---------- SUPPLIED DATA ----------

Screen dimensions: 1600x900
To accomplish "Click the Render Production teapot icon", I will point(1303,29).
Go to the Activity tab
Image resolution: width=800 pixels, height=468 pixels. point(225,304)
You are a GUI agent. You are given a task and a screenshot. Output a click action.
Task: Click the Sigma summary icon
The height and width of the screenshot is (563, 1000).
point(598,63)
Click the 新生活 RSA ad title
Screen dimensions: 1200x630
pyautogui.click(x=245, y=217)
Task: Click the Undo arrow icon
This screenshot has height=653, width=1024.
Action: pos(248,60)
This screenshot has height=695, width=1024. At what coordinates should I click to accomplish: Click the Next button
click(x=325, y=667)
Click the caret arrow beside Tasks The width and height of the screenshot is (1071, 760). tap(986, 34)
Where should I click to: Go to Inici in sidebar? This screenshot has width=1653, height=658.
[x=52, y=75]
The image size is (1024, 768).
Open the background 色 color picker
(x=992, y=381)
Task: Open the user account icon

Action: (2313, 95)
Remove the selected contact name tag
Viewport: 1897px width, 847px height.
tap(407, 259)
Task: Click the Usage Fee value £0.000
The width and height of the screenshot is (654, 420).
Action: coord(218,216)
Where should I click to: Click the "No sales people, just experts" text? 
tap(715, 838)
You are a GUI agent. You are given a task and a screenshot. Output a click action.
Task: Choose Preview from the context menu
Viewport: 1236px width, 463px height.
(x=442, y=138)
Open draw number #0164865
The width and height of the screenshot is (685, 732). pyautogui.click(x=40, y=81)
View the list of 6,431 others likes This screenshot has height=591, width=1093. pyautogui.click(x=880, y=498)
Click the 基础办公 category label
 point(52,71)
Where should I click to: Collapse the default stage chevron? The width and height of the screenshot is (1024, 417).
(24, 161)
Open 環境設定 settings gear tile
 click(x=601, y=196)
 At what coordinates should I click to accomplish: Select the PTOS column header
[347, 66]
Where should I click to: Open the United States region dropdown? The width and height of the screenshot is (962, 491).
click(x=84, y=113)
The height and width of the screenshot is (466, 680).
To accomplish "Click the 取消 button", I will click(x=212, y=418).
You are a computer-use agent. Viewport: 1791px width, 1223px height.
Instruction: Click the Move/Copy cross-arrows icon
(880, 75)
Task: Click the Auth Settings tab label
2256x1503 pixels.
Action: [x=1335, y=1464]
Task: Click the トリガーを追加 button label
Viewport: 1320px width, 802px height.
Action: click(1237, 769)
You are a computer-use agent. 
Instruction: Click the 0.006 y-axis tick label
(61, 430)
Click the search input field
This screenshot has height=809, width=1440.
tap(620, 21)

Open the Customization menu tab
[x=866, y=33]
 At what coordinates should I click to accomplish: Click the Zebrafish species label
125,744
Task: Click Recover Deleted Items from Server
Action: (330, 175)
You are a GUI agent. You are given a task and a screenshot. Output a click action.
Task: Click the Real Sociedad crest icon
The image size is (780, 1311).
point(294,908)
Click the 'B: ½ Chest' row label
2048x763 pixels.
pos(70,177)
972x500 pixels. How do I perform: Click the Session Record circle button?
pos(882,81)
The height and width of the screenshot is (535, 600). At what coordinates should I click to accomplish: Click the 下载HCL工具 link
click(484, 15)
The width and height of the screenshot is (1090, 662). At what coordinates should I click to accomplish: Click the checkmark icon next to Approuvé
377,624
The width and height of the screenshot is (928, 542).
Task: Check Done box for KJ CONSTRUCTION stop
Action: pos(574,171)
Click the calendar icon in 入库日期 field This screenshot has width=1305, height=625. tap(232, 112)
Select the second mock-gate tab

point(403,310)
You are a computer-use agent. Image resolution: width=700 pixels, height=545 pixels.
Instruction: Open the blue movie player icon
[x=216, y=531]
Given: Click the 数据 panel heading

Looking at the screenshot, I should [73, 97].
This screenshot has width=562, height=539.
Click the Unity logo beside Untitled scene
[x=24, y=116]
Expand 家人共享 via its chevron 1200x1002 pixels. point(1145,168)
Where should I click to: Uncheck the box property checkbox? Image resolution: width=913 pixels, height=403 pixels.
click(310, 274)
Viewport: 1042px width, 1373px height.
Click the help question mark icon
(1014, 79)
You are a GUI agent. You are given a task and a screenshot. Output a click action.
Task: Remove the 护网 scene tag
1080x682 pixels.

----------

YOUR ASSIGNMENT
Reproduce all of the records, keeping every character unchanged.

EXERCISE ANSWER
Screen dimensions: 1600x900
To accomplish "Click the Render Production teapot icon", I will point(1303,29).
Go to the Activity tab
Image resolution: width=800 pixels, height=468 pixels. point(225,304)
You are a GUI agent. You are given a task and a screenshot. Output a click action.
Task: Click the Sigma summary icon
The height and width of the screenshot is (563, 1000).
point(598,63)
Click the 新生活 RSA ad title
Screen dimensions: 1200x630
pyautogui.click(x=245, y=217)
Task: Click the Undo arrow icon
This screenshot has height=653, width=1024.
Action: pos(248,60)
This screenshot has height=695, width=1024. At what coordinates should I click to accomplish: Click the Next button
click(x=325, y=667)
Click the caret arrow beside Tasks The width and height of the screenshot is (1071, 760). tap(986, 34)
Where should I click to: Go to Inici in sidebar? This screenshot has width=1653, height=658.
[x=52, y=75]
The image size is (1024, 768).
Open the background 色 color picker
(x=992, y=381)
Task: Open the user account icon

Action: (2313, 95)
Remove the selected contact name tag
Viewport: 1897px width, 847px height.
tap(407, 259)
Task: Click the Usage Fee value £0.000
The width and height of the screenshot is (654, 420).
Action: coord(218,216)
Where should I click to: Click the "No sales people, just experts" text? 
tap(715, 838)
You are a GUI agent. You are given a task and a screenshot. Output a click action.
Task: Choose Preview from the context menu
Viewport: 1236px width, 463px height.
(x=442, y=138)
Open draw number #0164865
The width and height of the screenshot is (685, 732). pyautogui.click(x=40, y=81)
View the list of 6,431 others likes This screenshot has height=591, width=1093. pyautogui.click(x=880, y=498)
Click the 基础办公 category label
 point(52,71)
Where should I click to: Collapse the default stage chevron? The width and height of the screenshot is (1024, 417).
(24, 161)
Open 環境設定 settings gear tile
 click(x=601, y=196)
 At what coordinates should I click to accomplish: Select the PTOS column header
[347, 66]
Where should I click to: Open the United States region dropdown? The width and height of the screenshot is (962, 491).
click(x=84, y=113)
The height and width of the screenshot is (466, 680).
To accomplish "Click the 取消 button", I will click(x=212, y=418).
You are a computer-use agent. Viewport: 1791px width, 1223px height.
Instruction: Click the Move/Copy cross-arrows icon
(880, 75)
Task: Click the Auth Settings tab label
2256x1503 pixels.
Action: [x=1335, y=1464]
Task: Click the トリガーを追加 button label
Viewport: 1320px width, 802px height.
Action: click(1237, 769)
You are a computer-use agent. 
Instruction: Click the 0.006 y-axis tick label
(61, 430)
Click the search input field
This screenshot has height=809, width=1440.
tap(620, 21)

Open the Customization menu tab
[x=866, y=33]
 At what coordinates should I click to accomplish: Click the Zebrafish species label
125,744
Task: Click Recover Deleted Items from Server
Action: (330, 175)
You are a GUI agent. You are given a task and a screenshot. Output a click action.
Task: Click the Real Sociedad crest icon
The image size is (780, 1311).
point(294,908)
Click the 'B: ½ Chest' row label
2048x763 pixels.
pos(70,177)
972x500 pixels. How do I perform: Click the Session Record circle button?
pos(882,81)
The height and width of the screenshot is (535, 600). At what coordinates should I click to accomplish: Click the 下载HCL工具 link
click(484, 15)
The width and height of the screenshot is (1090, 662). At what coordinates should I click to accomplish: Click the checkmark icon next to Approuvé
377,624
The width and height of the screenshot is (928, 542).
Task: Check Done box for KJ CONSTRUCTION stop
Action: pos(574,171)
Click the calendar icon in 入库日期 field This screenshot has width=1305, height=625. tap(232, 112)
Select the second mock-gate tab

point(403,310)
You are a computer-use agent. Image resolution: width=700 pixels, height=545 pixels.
Instruction: Open the blue movie player icon
[x=216, y=531]
Given: Click the 数据 panel heading

Looking at the screenshot, I should [73, 97].
This screenshot has width=562, height=539.
Click the Unity logo beside Untitled scene
[x=24, y=116]
Expand 家人共享 via its chevron 1200x1002 pixels. point(1145,168)
Where should I click to: Uncheck the box property checkbox? Image resolution: width=913 pixels, height=403 pixels.
click(310, 274)
Viewport: 1042px width, 1373px height.
Click the help question mark icon
(1014, 79)
You are a GUI agent. You are given a task and a screenshot. Output a click action.
Task: Remove the 护网 scene tag
1080x682 pixels.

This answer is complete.